Zebulon Baird Vance (1830-1894), U.S. senator and congressman, was Civil War governor of North Carolina. He is best known for his concern for the common Southerner and his noncooperation with Confederate authorities.

Zebulon Vance was born on May 13, 1830, in Buncombe County, N.C. He attended Washington College, Tenn. (1843-1844), and studied law at the University of North Carolina (1851-1852). After settling in Asheville, N.C., he was immediately elected county solicitor. Never a close student of the law, he won success at the bar because he understood his neighbors, who composed the juries.

After one term in the North Carolina House of Commons, Vance was elected to the U.S. Congress in 1858, where he served until March 1861. He had conservative views on the tariff, public lands, and pensions and opposed the secessionist sentiment then prevalent in the South. However, when the Civil War started and President Abraham Lincoln called for troops in 1861, Vance urged North Carolina to support the seceded states. He saw military action for about a year, rising to the rank of colonel in a North Carolina regiment.

In 1862 the conservative faction nominated Vance for governor of North Carolina. He won by an unprecedented large margin. The Confederate government, however, mistrusted his promises of a strong war policy, and Vance and the government were quickly embroiled in controversies over conscription, suspension of habeas corpus, desertions, and impressment of matériel.
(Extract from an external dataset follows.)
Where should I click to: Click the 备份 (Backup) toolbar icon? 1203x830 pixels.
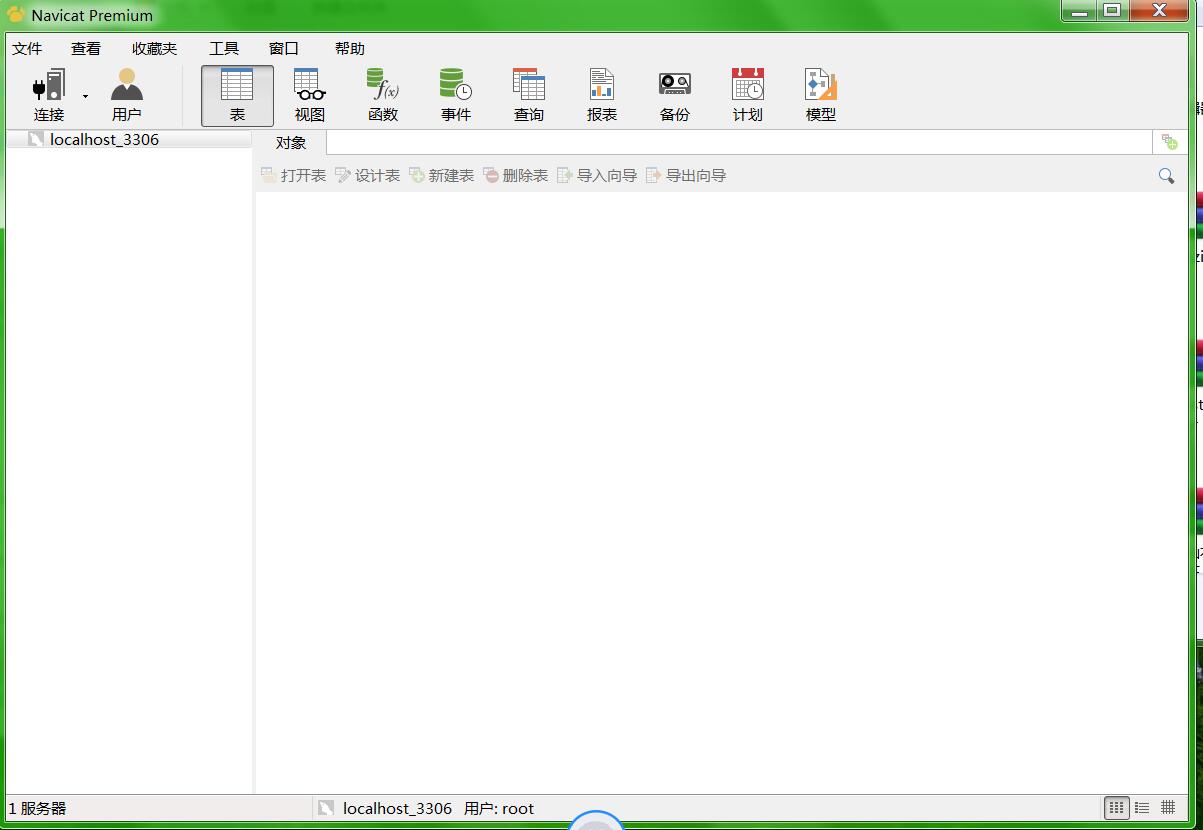675,96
He consistently placed the interests of his state above other concerns, even providing funds to ships engaged in an extensive blockade-running enterprise supplying North Carolina troops and their families with needed articles. In 1864 Vance was reelected, defeating an avowed peace candidate.

At the end of the war Vance was imprisoned briefly. Upon his release he established a law practice in Charlotte, N.C. In 1867 he was pardoned and reentered politics as a Democrat. He was elected to the U.S. Senate in 1870 but resigned 2 years later amidst a controversy over the 14th Amendment. After an unsuccessful candidacy for the Senate in 1873, Vance was elected governor in 1876. His administration was marked by the encouragement of railroads, industry, and agriculture and the improvement of public schools and charitable institutions for white and black citizens of the state.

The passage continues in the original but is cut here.